While this bond is typically viewed as a response to violent trauma, researcher Mags Lesiak argues it is, in fact, intentionally manufactured by perpetrators using strategic systems of control long before they leave visible marks.
As such, Lesiak says that recovery strategies relying on theories of codependency "shift blame onto victims" while ignoring the "deliberate brainwashing" by abusers.
For a study published in the journal Violence Against Women, Lesiak conducted extended interviews with eighteen women who had suffered repeated domestic violence during a relationship.
To investigate the roots of attachment beyond "captivity" – the active threat of harm, or control via shared housing, children or finances – women recruited for the study were economically independent and often lived away from abusers during the relationship.
Importantly, the women's relationships had all safely ended. Yet most held a seemingly inexplicable desire – even to themselves – to return to the abuser. Participants included doctors, a dentist, a science teacher and a chef.
"Patterns of manipulation, grooming and coercion were so consistent it was as if all these women were talking about the same man," said Lesiak, who is conducting a PhD at Cambridge's Institute of Criminology.
"This is a distinct perpetrator profile. Specific techniques are used to construct and then weaponise love to produce a form of psychological captivity. As with the victims in this study, it can tether women to abusers even without physical or financial coercion."
"Victim attachment to an abuser is not a passive trauma response, but the result of deliberate brainwashing by a perpetrator," Lesiak said.
"The abuser's psychological tactics can get obscured by ideas of codependency, which suggest that a victim is partly culpable due to something broken or masochistic within. Domestic abuse isn't about victim pathology but perpetrator strategy."
Lesiak, who spent a decade in frontline mental health and domestic violence services, identified three core themes running through the interviews. An experience all the women shared is what Lesiak terms the "two-faced soulmate".

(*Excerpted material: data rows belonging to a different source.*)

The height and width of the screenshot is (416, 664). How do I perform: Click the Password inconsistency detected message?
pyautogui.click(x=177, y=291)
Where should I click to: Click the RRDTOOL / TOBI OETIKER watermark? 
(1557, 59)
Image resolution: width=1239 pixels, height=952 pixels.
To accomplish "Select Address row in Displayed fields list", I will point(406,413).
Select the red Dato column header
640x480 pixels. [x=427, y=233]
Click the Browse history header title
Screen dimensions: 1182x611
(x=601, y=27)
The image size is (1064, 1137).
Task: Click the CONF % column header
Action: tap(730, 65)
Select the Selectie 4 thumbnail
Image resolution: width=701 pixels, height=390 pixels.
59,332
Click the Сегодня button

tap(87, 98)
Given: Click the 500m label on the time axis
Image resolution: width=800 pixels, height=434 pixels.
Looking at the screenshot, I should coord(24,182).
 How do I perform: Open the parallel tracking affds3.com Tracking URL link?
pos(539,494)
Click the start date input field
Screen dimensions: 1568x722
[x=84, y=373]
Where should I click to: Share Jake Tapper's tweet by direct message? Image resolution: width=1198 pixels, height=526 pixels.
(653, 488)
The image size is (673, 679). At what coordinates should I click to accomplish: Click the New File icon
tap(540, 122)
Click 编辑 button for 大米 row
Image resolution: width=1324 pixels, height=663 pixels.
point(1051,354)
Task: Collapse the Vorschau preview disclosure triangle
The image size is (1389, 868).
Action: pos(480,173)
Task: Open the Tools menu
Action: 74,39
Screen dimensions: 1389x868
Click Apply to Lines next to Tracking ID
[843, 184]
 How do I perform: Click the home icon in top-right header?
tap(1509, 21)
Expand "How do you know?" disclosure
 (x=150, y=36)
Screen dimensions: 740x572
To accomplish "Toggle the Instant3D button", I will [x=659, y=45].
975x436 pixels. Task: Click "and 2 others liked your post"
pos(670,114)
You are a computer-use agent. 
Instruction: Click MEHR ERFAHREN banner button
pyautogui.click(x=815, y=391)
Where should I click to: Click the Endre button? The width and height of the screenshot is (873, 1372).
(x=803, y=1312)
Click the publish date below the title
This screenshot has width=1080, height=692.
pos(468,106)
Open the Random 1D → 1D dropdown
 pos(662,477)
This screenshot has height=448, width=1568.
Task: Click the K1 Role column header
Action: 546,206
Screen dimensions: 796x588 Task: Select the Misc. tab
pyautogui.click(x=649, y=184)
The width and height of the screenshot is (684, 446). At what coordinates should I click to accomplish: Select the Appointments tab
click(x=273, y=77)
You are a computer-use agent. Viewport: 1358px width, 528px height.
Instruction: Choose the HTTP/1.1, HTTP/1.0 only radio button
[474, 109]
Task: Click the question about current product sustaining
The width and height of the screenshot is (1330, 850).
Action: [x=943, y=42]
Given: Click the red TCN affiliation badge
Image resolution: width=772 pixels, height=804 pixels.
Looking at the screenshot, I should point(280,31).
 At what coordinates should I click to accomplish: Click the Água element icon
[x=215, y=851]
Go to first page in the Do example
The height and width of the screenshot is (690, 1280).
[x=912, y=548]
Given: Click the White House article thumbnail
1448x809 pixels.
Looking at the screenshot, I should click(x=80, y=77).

Abusers displayed an outward charm and often a fierce devotion to their partner, particularly early on. This gave way to cruelty, with verbal and then – months later – often physical abuse randomly juxtaposed with a return to warmth and affection.
"It fits patterns of intermittent reward and punishment, a staple of grooming," said Lesiak. "Many women described classic love-bombing in the early stages. Some spoke of such intense happiness that other non-abusive relationships paled in comparison."
"These relationships start with enchantment. The coercion and abuse that follows is so disorientating, it leaves victims desperate to preserve the earlier image of their abuser."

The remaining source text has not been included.